Homage to awesome Welles on his centenary

Both Patrick McGilligan and Simon Callow sympathetically capture the larger-than-life maverick who detested appearing in any film that wasn’t his own

issue 12 December 2015

One day in May 1948 in the Frascati hills southeast of Rome, Orson Welles took his new secretary, Rita Ribolla, to lunch. After eating enough food for ‘a dozen hungry people’ and sinking ‘one glass of wine after another’, all the while enchanting his guest with gossip and conjuring tricks, Welles downed his coffee and said it was time to go. Ribolla smiled and waited for him to get the bill. And waited. Eventually she asked for it herself. When it arrived Welles passed it over, saying, ‘Leave a large tip for these nice waiters.’ ‘But Mr Welles, I can’t afford meals like this.’ Welles turned sulphurous: ‘How dare you go out with me with not enough money?’, he said as he stormed out. ‘It’s OK lady,’ a waiter comforted the weeping Ribolla. The owner ‘knows the signore well’. Men like him are ‘too involved with creating to be bothered by such minor matters as paying’.

And there you have him, the Hollywood big boys would say. If you wanted an aesthetic visionary, bursting with last-minute, off-the-wall ideas, Welles was your go-to guy. If, on the other hand, you wanted a picture brought in on time and under budget — steer well clear.
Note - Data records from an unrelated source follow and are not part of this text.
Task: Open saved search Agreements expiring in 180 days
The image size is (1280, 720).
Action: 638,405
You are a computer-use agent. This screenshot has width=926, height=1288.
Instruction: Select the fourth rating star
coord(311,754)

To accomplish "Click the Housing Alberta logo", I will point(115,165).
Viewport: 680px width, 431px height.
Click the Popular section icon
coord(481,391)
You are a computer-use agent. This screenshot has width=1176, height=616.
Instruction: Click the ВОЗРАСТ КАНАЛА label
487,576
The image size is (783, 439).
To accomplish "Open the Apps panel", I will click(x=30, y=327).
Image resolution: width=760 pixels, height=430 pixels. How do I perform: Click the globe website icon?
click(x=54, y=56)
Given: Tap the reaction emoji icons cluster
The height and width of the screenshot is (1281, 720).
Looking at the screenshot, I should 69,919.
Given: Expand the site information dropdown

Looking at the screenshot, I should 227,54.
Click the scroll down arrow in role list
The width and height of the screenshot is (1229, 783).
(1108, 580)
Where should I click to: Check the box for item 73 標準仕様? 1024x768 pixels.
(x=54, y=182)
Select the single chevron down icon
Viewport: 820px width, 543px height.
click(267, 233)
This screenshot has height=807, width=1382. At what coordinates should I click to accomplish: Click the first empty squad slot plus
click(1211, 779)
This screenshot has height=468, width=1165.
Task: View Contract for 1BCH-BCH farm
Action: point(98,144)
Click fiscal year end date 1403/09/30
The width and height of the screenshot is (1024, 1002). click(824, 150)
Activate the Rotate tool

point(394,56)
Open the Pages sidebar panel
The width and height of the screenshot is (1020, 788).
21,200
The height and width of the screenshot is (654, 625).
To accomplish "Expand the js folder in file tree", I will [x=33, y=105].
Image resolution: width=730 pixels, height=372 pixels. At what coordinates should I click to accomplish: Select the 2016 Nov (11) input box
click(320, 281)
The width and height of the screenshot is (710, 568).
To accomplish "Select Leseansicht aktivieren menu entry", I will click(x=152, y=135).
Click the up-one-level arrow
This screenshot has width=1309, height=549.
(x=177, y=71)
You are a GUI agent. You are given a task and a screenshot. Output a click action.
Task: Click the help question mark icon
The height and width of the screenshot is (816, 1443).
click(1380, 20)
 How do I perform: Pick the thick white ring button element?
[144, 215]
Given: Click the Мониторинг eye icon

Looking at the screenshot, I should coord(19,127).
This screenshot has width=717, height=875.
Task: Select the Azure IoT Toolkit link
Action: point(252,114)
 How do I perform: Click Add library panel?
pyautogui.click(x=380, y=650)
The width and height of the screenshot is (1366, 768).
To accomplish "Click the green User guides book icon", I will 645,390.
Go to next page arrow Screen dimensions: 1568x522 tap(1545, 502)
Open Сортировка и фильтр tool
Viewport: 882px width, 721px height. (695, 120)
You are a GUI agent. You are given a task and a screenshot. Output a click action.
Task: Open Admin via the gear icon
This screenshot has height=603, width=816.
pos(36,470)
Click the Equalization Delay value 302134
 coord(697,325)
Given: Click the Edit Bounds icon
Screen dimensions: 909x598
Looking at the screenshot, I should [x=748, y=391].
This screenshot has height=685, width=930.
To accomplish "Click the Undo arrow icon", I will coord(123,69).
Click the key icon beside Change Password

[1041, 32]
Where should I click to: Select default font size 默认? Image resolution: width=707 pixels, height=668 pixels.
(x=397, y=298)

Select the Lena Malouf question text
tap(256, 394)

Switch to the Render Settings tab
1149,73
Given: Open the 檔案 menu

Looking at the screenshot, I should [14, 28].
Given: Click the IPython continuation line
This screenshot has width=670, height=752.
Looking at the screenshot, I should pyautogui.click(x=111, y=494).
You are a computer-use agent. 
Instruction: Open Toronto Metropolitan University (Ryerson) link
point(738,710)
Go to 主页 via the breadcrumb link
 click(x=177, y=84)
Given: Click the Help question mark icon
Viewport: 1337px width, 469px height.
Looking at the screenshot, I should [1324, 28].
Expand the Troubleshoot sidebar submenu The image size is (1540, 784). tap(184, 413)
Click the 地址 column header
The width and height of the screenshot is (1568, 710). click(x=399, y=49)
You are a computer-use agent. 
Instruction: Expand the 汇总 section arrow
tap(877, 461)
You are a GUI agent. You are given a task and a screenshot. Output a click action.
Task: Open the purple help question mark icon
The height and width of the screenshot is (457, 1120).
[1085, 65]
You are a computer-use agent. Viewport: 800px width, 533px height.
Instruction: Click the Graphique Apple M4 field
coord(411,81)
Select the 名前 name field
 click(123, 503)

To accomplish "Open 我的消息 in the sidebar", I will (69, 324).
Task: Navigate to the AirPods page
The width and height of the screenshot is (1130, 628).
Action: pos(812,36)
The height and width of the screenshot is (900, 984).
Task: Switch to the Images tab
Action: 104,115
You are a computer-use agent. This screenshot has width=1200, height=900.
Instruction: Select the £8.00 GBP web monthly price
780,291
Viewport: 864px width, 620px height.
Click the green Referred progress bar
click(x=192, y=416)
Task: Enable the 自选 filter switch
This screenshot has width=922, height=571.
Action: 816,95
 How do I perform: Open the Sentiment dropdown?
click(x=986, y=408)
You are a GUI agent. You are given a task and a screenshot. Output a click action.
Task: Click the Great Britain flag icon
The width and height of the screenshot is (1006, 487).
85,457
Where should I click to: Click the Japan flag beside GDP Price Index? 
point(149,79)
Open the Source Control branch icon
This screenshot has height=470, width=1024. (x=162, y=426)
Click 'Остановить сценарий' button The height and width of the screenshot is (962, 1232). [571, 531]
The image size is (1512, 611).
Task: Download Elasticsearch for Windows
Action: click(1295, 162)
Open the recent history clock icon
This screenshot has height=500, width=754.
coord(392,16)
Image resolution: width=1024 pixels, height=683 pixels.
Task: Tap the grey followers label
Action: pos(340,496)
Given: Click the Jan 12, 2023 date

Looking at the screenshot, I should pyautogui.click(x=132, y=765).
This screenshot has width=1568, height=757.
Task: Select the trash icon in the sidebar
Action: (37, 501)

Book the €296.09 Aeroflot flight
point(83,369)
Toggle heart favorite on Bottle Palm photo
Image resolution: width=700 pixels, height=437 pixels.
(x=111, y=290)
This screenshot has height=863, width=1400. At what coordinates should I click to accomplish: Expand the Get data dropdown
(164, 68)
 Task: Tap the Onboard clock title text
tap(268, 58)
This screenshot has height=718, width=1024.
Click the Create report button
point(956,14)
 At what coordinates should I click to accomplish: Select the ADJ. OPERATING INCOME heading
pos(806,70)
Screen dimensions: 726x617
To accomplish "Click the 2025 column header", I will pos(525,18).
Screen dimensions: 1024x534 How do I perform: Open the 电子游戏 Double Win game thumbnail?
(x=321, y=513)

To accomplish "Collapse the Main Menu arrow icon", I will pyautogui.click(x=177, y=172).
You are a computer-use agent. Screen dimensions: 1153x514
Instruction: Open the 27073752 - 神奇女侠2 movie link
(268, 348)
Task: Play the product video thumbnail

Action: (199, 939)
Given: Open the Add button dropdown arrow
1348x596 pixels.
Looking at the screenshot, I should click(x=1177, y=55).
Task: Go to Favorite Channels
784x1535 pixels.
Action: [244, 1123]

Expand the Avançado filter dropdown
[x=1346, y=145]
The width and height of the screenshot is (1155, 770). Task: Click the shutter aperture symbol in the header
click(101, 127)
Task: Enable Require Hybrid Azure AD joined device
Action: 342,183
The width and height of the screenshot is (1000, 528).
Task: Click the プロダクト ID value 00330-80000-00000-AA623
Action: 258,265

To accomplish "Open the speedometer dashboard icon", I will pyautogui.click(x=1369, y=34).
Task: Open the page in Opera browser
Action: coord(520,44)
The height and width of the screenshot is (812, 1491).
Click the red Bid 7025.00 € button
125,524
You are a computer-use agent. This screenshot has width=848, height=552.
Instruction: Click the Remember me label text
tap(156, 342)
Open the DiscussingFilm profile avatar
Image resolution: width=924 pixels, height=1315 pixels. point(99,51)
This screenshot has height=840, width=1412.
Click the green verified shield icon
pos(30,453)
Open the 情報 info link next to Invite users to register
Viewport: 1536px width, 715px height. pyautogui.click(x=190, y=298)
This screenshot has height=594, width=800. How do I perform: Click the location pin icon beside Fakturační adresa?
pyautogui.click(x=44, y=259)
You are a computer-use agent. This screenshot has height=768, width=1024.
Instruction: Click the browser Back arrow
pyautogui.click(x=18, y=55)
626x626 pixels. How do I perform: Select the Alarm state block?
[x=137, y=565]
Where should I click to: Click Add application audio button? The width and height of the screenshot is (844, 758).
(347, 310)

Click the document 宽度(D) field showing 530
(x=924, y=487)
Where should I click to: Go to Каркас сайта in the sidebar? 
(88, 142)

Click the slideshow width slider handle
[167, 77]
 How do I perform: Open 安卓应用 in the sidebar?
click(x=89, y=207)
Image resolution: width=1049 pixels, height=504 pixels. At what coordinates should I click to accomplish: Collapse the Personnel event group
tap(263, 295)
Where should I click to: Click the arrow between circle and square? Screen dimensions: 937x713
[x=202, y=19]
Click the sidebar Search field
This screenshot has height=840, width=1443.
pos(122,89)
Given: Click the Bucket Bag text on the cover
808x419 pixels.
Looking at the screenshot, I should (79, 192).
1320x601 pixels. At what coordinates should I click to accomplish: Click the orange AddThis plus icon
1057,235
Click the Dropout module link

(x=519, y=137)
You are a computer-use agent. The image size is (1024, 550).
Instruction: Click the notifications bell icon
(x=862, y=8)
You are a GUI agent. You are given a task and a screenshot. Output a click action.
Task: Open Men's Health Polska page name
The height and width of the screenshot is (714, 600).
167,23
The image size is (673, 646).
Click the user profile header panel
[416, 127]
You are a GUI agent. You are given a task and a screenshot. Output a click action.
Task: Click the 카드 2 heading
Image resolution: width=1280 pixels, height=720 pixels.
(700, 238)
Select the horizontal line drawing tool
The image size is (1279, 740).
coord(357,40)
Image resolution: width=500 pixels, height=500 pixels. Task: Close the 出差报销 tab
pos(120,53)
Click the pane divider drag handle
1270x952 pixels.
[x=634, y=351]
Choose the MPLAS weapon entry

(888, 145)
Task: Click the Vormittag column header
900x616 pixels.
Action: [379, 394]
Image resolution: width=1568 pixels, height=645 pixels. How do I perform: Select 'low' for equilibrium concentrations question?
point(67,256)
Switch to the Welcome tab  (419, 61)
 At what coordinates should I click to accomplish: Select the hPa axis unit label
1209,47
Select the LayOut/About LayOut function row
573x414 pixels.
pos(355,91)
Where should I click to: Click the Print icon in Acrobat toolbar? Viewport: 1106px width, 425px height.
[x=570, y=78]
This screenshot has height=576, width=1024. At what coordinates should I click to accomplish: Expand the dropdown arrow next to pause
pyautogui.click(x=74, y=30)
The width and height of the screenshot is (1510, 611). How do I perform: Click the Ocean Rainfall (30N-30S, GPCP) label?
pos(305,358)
Who could demur? Welles had an IQ of 185 (well on to genius terrain), but he never understood that the cinema isn’t first and foremost an art. It’s a machine for making money. Anyone unhappy being a cog won’t fit in.

Certainly Welles didn’t. In 1939, when he arrived in Hollywood as the brains behind a succession of Broadway smashes and radio sensations (each evoked wondrously in Patrick McGilligan’s granularly detailed Young Orson), he so awed the studio bosses that they granted him what they had never granted any director: carte blanche.